Another keynote speaker was the Minister for Disabled People, Justin Tomlinson. He stated that employers needed to find the confidence to talk to disabled candidates and employees about their needs and make adjustments where necessary. He stated that “many disabled people are highly skilled” and hiring them “makes commercial sense”. He concludes by expressing the Government’s objective to halve the “disability unemployment gap.” he said. This would mean at least a Million more jobs for People with Disabilities?
What is the Elephant In the Room?
In my 20 years of building relationships with employers across the South West of England, I am in no doubt that HR Managers and Professionals fear the possible consequences of discussing Disability at Interview. As Weightman so accurately points out, training strongly advocates that a fair and equitable recruitment process should only concentrate upon assessing the suitability of candidates against the requirements of a specific post. This in my experience, would include a detailed Job Description and a Person Specification and a well thought through Recruitment Policy with its inherent Procedures. The point I am hopefully emphasising here is that HR Professionals are so busy concerning themselves with ensuring that they are seen to be fair that the reality is an unfair outcome for many People with Disabilities. HR Professionals are caught between a rock and a hard place. However, this pushing workplace decision making cultures to be cautious and subsequently ‘risk averse’. Weightman sees HR as the gatekeepers and clearly the people who can change this, but they may not be the ones actually making the decisions in the business sectors where they work. The Minster is right to argue that this comes down to increasing confidence around disability in the workplace, but is it really that easy?

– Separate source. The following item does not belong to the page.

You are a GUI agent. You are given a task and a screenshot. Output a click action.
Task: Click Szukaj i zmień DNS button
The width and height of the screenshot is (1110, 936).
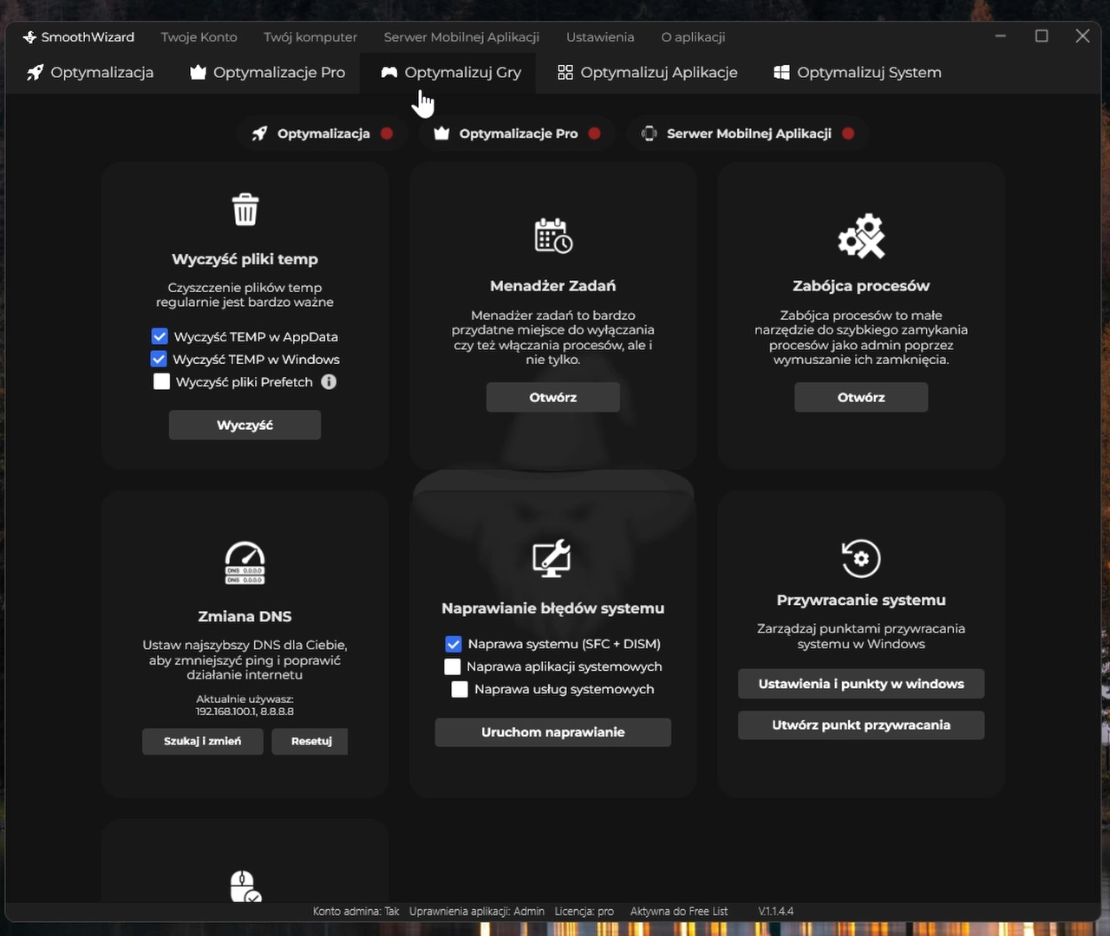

So What Would I do to Increase Confidence for HR Professionals and Eliminate Fear?
I think the issues for recruiters and HR Professionals is a complete route and branch review of their Policies and Procedures which cover the recruitment of staff. There is no easy fix. It is also extremely difficult to review something that is too close to home and our unconscious bias’ will lead to us seeing what we want to see. How often have you tried to ‘proof read’ a document and been convinced that there are no errors, only for a colleague to spot something you did not see? So why is it often assumed that the people who must undertake a review are also the same people who will be less likely to notice any policy shortcomings. What is wrong with learning a lesson from the social sciences, ask the people who are actually affected by the Policy to do the job for you?
Fear is an extremely strong emotion that is innate in al human-beings. It may manifest itself in different cultures differently, but the one universal impact is upon the types of behaviours that it leads us to exhibit. It is rooted in our personalities and all of this including our real, learned, imagined and negative thoughts affects the unconscious bias that we all have as to what it is like to have a Disability. We all have prejudices. Above all else, fear protects us from danger. We move away from things that can hurt us or have a cost that we do not think is a reasonable price to pay.
You have to become self aware before you change and emotion or behaviour in yourself and others. Only then can you start to address fear using rationale thinking.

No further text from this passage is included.